Brazil and Argentina: Why so Much Hatred for Lula and Cristina?

By Emir Sader on July 16, 2022

The popularity of Evita Peron continues in a new tv mini-series in Argentina. Photo: Bill Hackwell

The bourgeoisie has no heroes, according to Brecht. They have no intention of generating those heroes. They make the official history with their leaders, who have reached governments without arriving as heroes of the country.

Even worse the bourgeoisie has to oppose heroes who confront them. To these they dedicate hatred, without having either their heroes or projects and values that can win broad popular support.

In Latin America the bourgeoisie has the difficult task of confronting popular leadership that comes from broad roots. Perón and Getulio Vargas were a couple of them, whose ghosts continue to keep the Latin American bourgeoisie awake at night.

In common, they have not only the love of the people, but also the long list of defeats they have imposed on the bourgeoisie over time. And that by itself incurs upon them the hatred of the bourgeoisie.

Cristina Kirchner and Lula de la Silva are the object, at the same time, of the love of their peoples and the hatred of the bourgeoisies of their countries.

Cristina directly assumes the continuity of Perón. The fact of being a woman makes her, at the same time, the continuity of the image of Evita, which multiplies the hatred of the bourgeoisie.

It is a hatred directed at the Argentine people, to their rights, to their ways of existence, to their organizations, to their values, to their culture, to their very existence.
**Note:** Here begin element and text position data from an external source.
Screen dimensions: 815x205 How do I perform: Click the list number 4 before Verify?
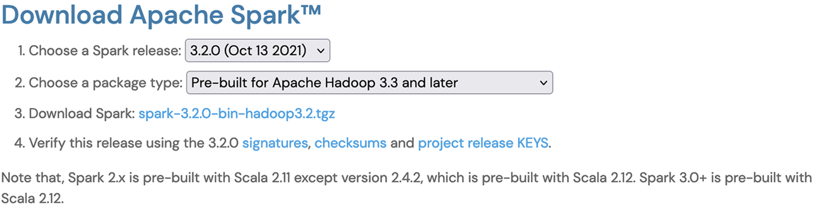click(x=19, y=143)
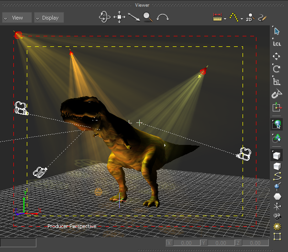Click the snap magnet tool icon

(277, 94)
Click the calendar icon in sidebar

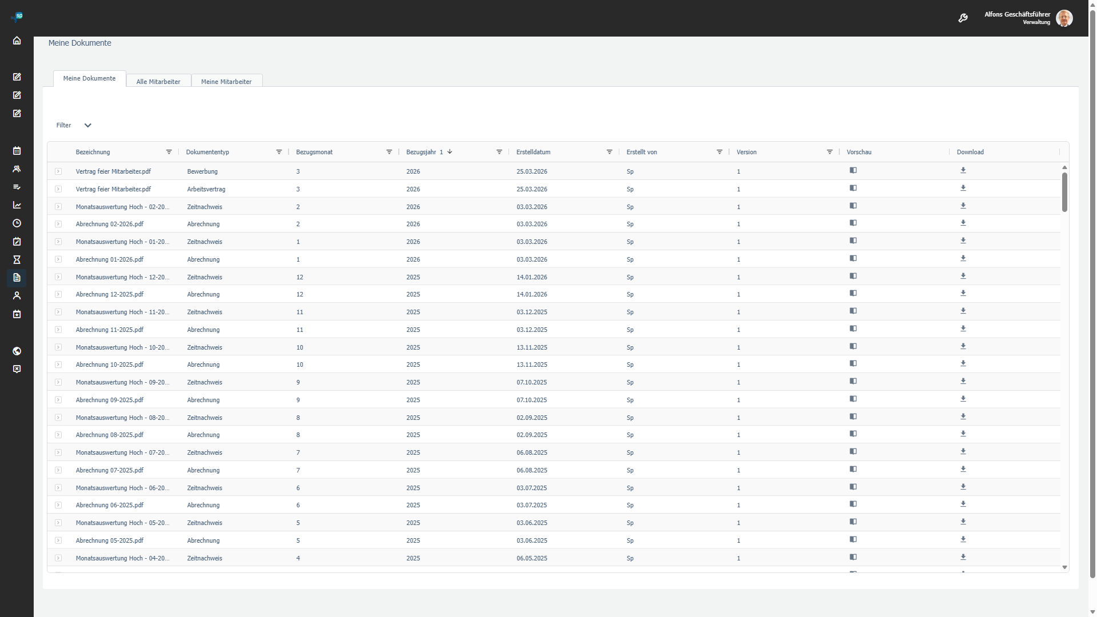click(x=17, y=151)
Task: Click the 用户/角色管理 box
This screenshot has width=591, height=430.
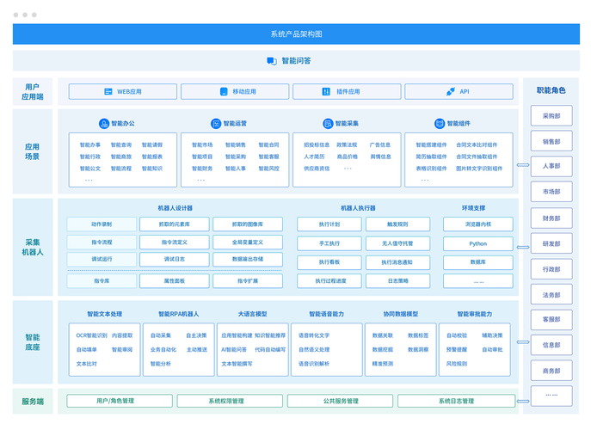Action: pos(120,401)
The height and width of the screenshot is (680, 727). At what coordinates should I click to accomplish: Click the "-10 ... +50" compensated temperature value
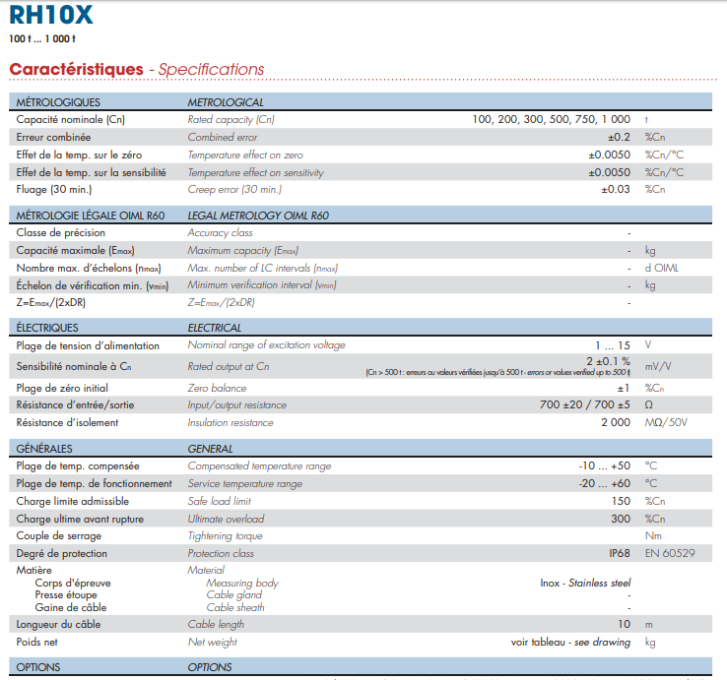[x=604, y=466]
As they considered themselves owners of the country before the people emerged on the political scene, they feel that their world is invaded by foreign, non-white people, who were previously content to be subordinate people, without rights, while the country revolved around them.

They feel that the country, of which they have always considered themselves owners, is being taken away from them.

The hatred of Lula, in turn, is a hatred of the Brazilian people, of the Northeasterners, who suddenly emerge in political life, claim to be the majority, elect their leaders, and impose their rights. People who are no longer resigned to simply working for the white elite, rendering services to them, without claiming anything. People who, all of a sudden, have elected a Northeasterner, an immigrant, who has even lost a finger working on a machine, as president of Brazil. And as the best president Brazil has ever had.

The bourgeoisie then, through the right wing that represents it politically, tries to impose hatred as the central form of relationship with the dominated, the workers. While the relationship that the people have with Lula and Cristina is a relationship of love and respect.

One way of trying to disqualify the popular governments is to label them as “populist”. Without defining precisely what they are. In economic terms, they would be governments that try to have income distribution policies, opposing prioritizing the balance of public accounts.

All false. Those who have unleashed uncontrolled inflation have been right-wing governments -Mauricio Macri, Bolsonaro-, while the governments that have recovered the economies of those countries have been branded as populist: Néstor, Cristina Kirchner, Lula.

In political terms, populism would mean breaking with the policies of subordination to the interests of the United States. Prioritizing exchanges with Latin American countries and the South of the world in general.

Populist would be Lula’s international leadership, regional integration policies, exchanges with Chile, the Brics.

In short, the hatred of popular leaders like Lula and Cristina, who represent popular interests, national interests, is a class hatred.